For Historic Trenton’s Day in the Life, we’re looking back through newspapers from the beginning and examining everyday problems, solutions, and needs during historic Trenton’s past. Last month, we featured stories celebrating achievements of African Americans and recognizing their central role in Trenton’s and the nation’s history. This month, we recognize historic women who had a tremendous impact in New Jersey’s State Capital.

To begin, New Jersey was an oddity among the newly formed 13 colonies.  Written in the New Jersey construction, anyone who owned property could vote in the New Jersey elections. This included single women in the right vote because, at the time, married women could not own property.

This law held strong until the very early 1800s, when it was changed requiring that tax-paying white male citizens were the only ones who could vote. That was the status quo until the end of the Civil War. According to  Jon Blackwell, a reporter who wrote for the Trentonian in the late 90s and documented historical stories, the emancipation of enslaved people and the ability for now freed African American men to vote brought a question to the forefront of every American women’s mind. If all men can vote, why not women?

Blackwell writes, “In 1867, Lucy Stone took that question right to the State House in Trenton. She testified before a committee that the constitution, even amended for male voters only, still said that all power comes from the people. ‘If ‘all political power is inherent in the people,’ Stone said, ‘Why have women, who are more than half the entire population of this state, no political existence?'”

This question would drive the women’s Suffrage Movement for the next 50 years. Though the movement wasn’t the largest in Trenton, it still held groups of activists that met weekly. Blackwell writes, “in Trenton, many of them went by their husband’s names: Mrs. Thomas Tittensor, Mrs. D. E. Maxfield, Mrs. Winn.”

Throughout the Suffrage Movement, Trenton was a battleground between anti-suffrage organizations in the Princeton-Trenton Area and suffrage organizations from across the state. Blackwell writes, “From Princeton University and the all-male faculty came arguments that women voting would undermine the family structure. But the psychology department aired an opposing view: ‘The feminine type of mind is in some respects more suited for political responsibility than the masculine type.”

This didn’t stop Trenton women from joining the fight. On Monday, March 3, 1913, Trenton natives Edith Ackroyd and Helen W John, representing the Civics and Suffrage Club of Trenton, joined 7,000 other women across the country one day before the Inaugural parade of Woodrow Wilson to protest for their right to vote. According to the Evening True American, a daily paper that ran from 1912 to 1913, the two left on Saturday, March 1, for Washington and arrived in Washington on Sunday, March 2. 

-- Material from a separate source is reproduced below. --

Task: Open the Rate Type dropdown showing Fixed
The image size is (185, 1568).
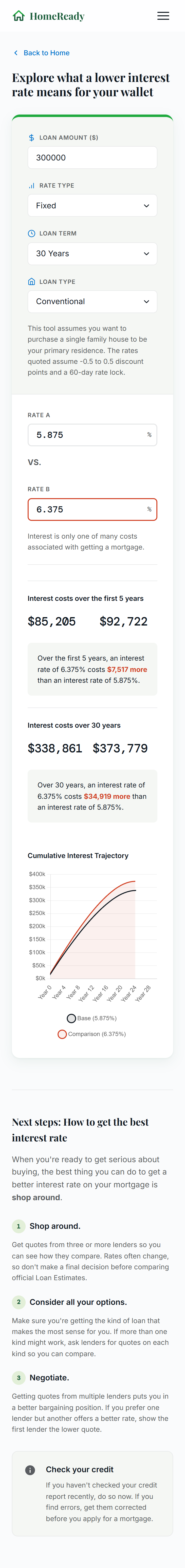Action: point(92,205)
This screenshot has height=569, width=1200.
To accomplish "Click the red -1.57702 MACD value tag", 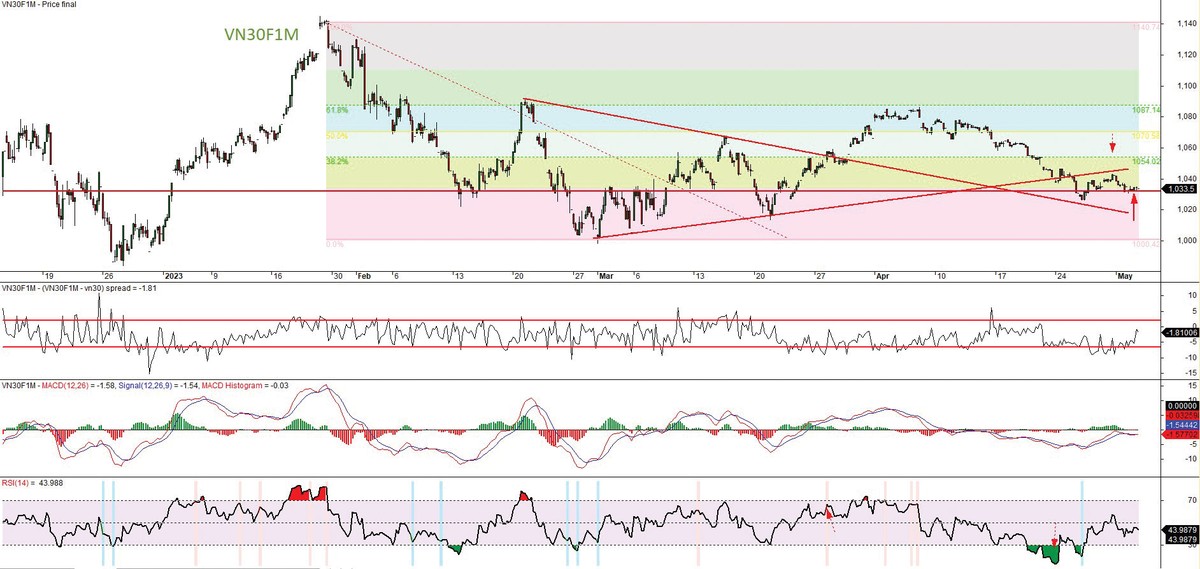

By 1915, President Woodrow Wilson joined the fight, sharing his support of suffrage for “private citizens” two weeks before the New Jersey Legislation would vote to deny women suffrage. It was defeated that same year.it would take Congress another 4 year to put forward the 19th amendment,  and New Jersey became the 29 state to ratify the amendment. One of the last states needed to put the amendment into the Constitution.

Blackwell writes, “It wasn’t easy. For years, the women of New Jersey had fought for that basic right to vote, gathering hundreds of thousands of names on petitions, holding pro-suffrage balls in Trenton, and even chaining themselves to the White House fence in protest.”